# 3. **Choose the best feature**: The feature that minimizes the impurity or maximizes information gain is chosen.
# 4. **Repeat recursively**: The process is repeated until a stopping condition is met, such as maximum depth or pure nodes.

# Q3: Explain how a decision tree classifier can be used to solve a binary classification problem

# In binary classification, a decision tree will recursively split the data into two subsets based on features.
# At each node, the algorithm will choose the feature that best separates the classes (e.g., by minimizing Gini Impurity).
# The tree continues splitting until it reaches leaves, where each leaf contains a predicted class label.
# Example: If we are classifying whether an email is spam or not, the tree will split the data based on features like
# the presence of specific words, and each leaf will contain the label "spam" or "not spam."

# Q4: Geometric intuition behind decision tree classification

# Geometrically, decision trees partition the feature space into rectangular regions.
# Each split in the tree corresponds to a perpendicular hyperplane that divides the space into two parts.
# As the tree grows deeper, the feature space becomes more divided, creating regions where all points
# belong to a specific class. This way, decision trees create step-like decision boundaries.

# Example:
# For a two-feature dataset, the decision boundaries can be visualized as vertical and horizontal lines
# that separate the data points based on the class.

import matplotlib.pyplot as plt
from sklearn.tree import plot_tree
plt.figure(figsize=(10,7))
plot_tree(model, filled=True, feature_names=X_train.columns, class_names=["Not Spam", "Spam"])
plt.show()

# Q5: Define the confusion matrix and describe how it can be used to evaluate the performance of a classification model

# A confusion matrix is a table that is used to evaluate the performance of a classification model.
# It shows the true positive (TP), true negative (TN), false positive (FP), and false negative (FN) counts.
# These values help calculate various performance metrics like accuracy, precision, recall, and F1 score.

__Extracted records__:
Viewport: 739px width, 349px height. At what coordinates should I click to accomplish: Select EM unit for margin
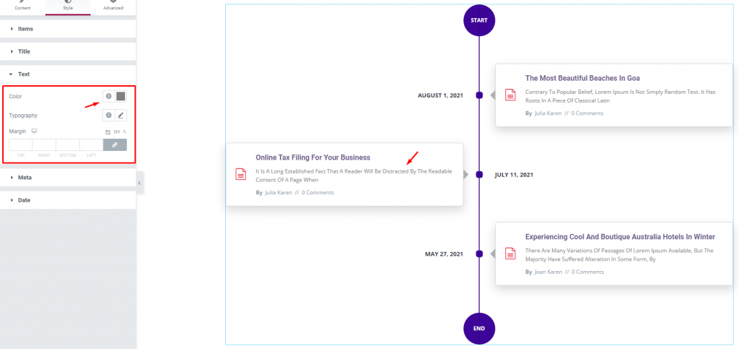point(116,132)
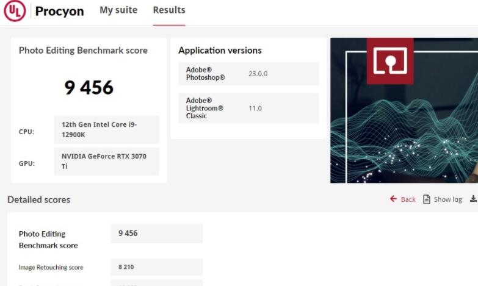This screenshot has width=478, height=286.
Task: Click the Procyon title text
Action: click(x=59, y=12)
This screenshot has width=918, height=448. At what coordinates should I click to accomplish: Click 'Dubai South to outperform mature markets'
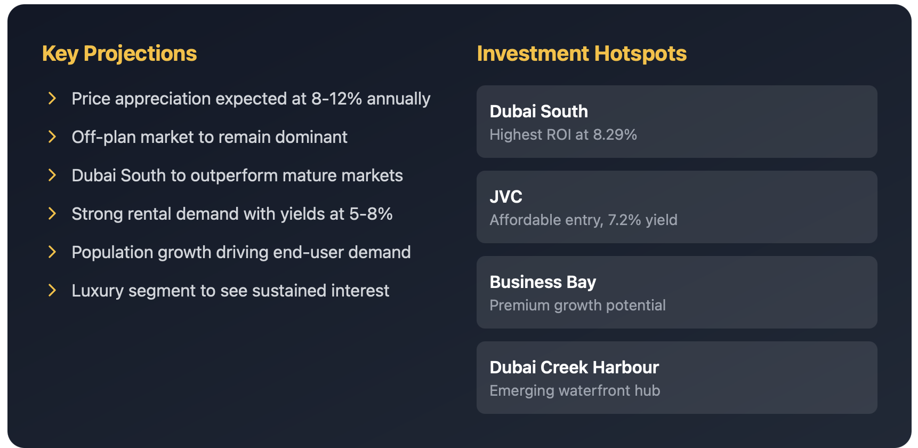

__Task A__: List every performance metric that the decision tree notes above say can be calculated from confusion matrix values.
__Task B__: Write out the portion of the decision tree notes above from "# Q4: Geometric" up to and including "on the class.".

__Written solution A__: accuracy, precision, recall, F1 score

__Written solution B__:
# Q4: Geometric intuition behind decision tree classification

# Geometrically, decision trees partition the feature space into rectangular regions.
# Each split in the tree corresponds to a perpendicular hyperplane that divides the space into two parts.
# As the tree grows deeper, the feature space becomes more divided, creating regions where all points
# belong to a specific class. This way, decision trees create step-like decision boundaries.

# Example:
# For a two-feature dataset, the decision boundaries can be visualized as vertical and horizontal lines
# that separate the data points based on the class.